Kirli savaş yıllarıydı. Bombadan sonra Yerebatan Sarnıcı’na komşu depomuzu yayınevi merkezine çevirmiştik. Ha bire su basardı.
Ama serin bir yerdi yaz sıcağında Belge, kışın ise ılıman. Sarkis Abi öğleden sonra ziyaretimize gelip, sohbet etmeyi, Marenostrum dizisinin yeni kitaplarına bakmayı ve de hafifinden bir siesta yapmayı severdi Belge’nin yer altı dünyasında. Agos kurulduğunda, hemen onun gönüllülerinden biri olmuştu. Gülizar’ın öyküsünü vermişti Hrant’a tercüme edip. Ve Hrant’ın çökertilen bilgisayarında yitip gitmişti Gülizar, Huşartsan gibi. Sarkis Abi, inanmış bir komünistti. TKP’nin en önemli siyasal düşünürlerinden Pehlivanyan ile okuldaştı. Ama kahrolası yoksulluk, bırakmak zorunda kalmıştı Getronogan’daki tahsilini. Kız kardeşi Beyrut’a gelin giderken onlar Karaman’a geri dönmüşlerdi Suriye Çöllerinden, Baron Otelde Andonyan’dan aldıkları bir kağıt ile… Ama artık orada yaşama olanağı kalmadığından İstanbul’a yönelmişlerdi sonra. Babadan miras Avşarlar ile dostluğu yaşam boyu sürdürdü. Ve cenazesinde Avşarlar da vardı. Kadim dostlukları bu coğrafyanın böyledir işte. Yeğeni Garo Armenyan, Yerevan’daki Amerikan Üniversitesinin kurucularından biri olacaktı.

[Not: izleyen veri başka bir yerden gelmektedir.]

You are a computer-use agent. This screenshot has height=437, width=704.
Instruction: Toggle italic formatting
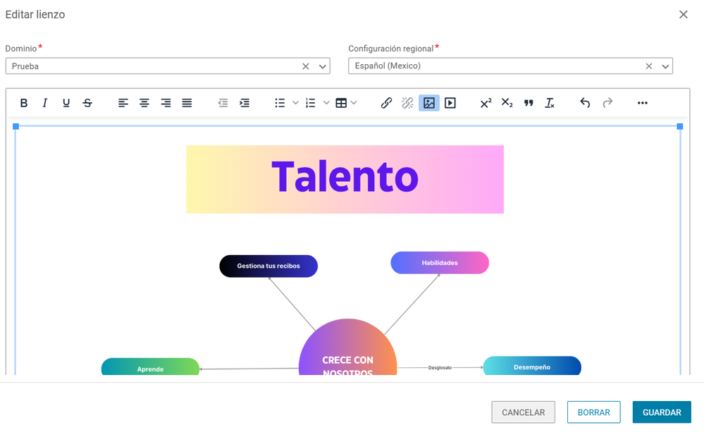[45, 103]
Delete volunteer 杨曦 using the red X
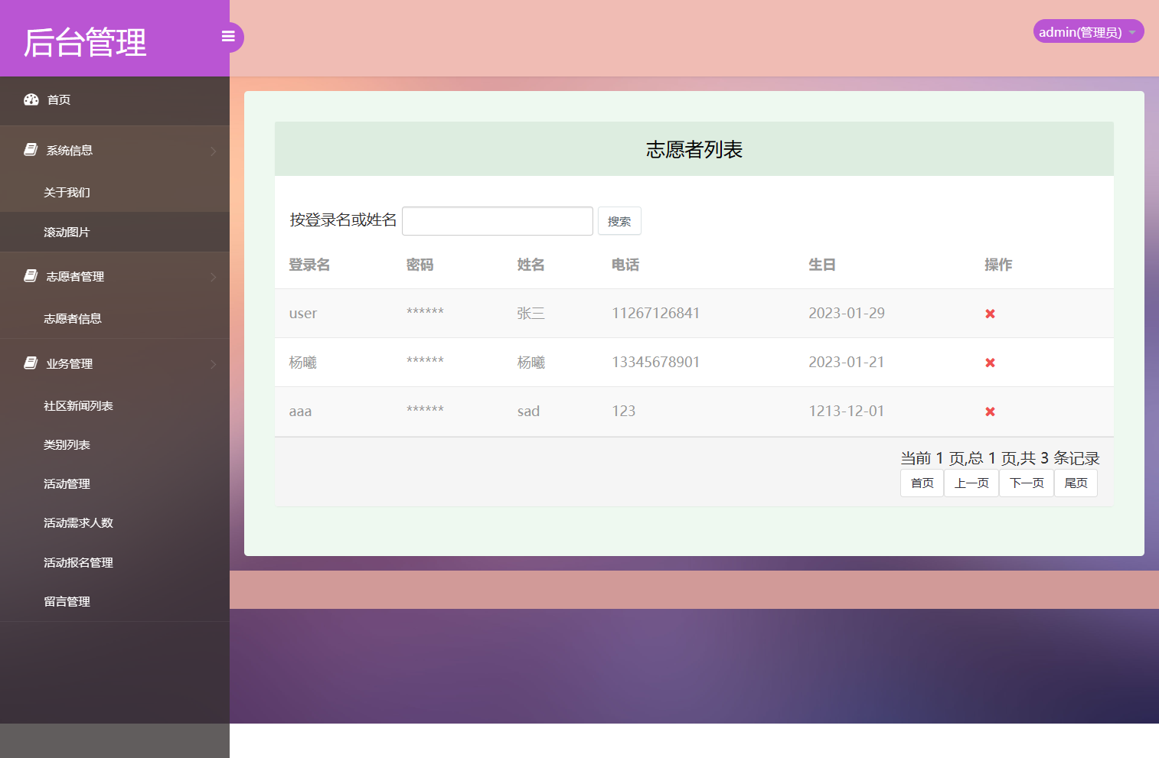Screen dimensions: 1159x758 tap(990, 362)
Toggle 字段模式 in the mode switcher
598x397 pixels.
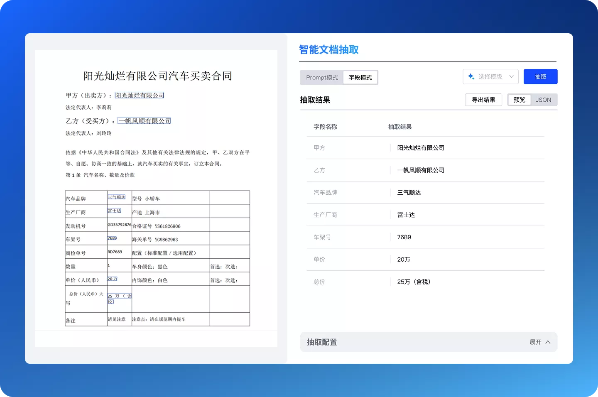[360, 77]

Ondan dinledik Der Zor türkülerini, komünistti ama annesinden “EDF” marşlarını da öğrenmişti. Onları da dinlerdik devrimci mirasa saygı ile…Her nedense bana Dev-Genç’i hatırlatırdı EDF. Annesi ona, “süpürdüğümün komünisti” diye takılırdı. Bir Ermeni yurtseveri idi, komünistliği yanında… Devrimci Federasyondan Komitacı Dırtat gençliğinde abisi ve can dostu idi. Dırtat kızardı yine de, Sovyet Ermenistan’ına saldıran kimi “EDF” lilere: “Yahu, bu Dro ne yapmak istiyor? Bir elimizde Sovyet Ermenistanı var! O da mı gitsin.” Oraya yerleşmek için izin de aldı Sarkis . Ama zordu Bolis’ten ayrılmak…
’68’in devrimci, özgürlükçü ve de konseyci kabarması sırasında tanıştım kendisiyle. Kumkapıda’ki evi kısa zamanda bir uğrak yerine dönüştü. O ev kimlere sığınak olup kapı açmadı ki, 15-16 Haziran, 12 Mart ve 12 Eylül fırtınasında…
Ermeniler Ermeniliğini, Kürtler Kürtlüğünü, sosyalistler, yok edilen sosyalist ve komünist hareket tarihini ondan öğrenirlerdi. Marangozluk, terzilik, insanlık tarihinde entelektüel buluşma merkezleri olmuştur, antik İskenderiye, Antakya ve Babil’den bu yana.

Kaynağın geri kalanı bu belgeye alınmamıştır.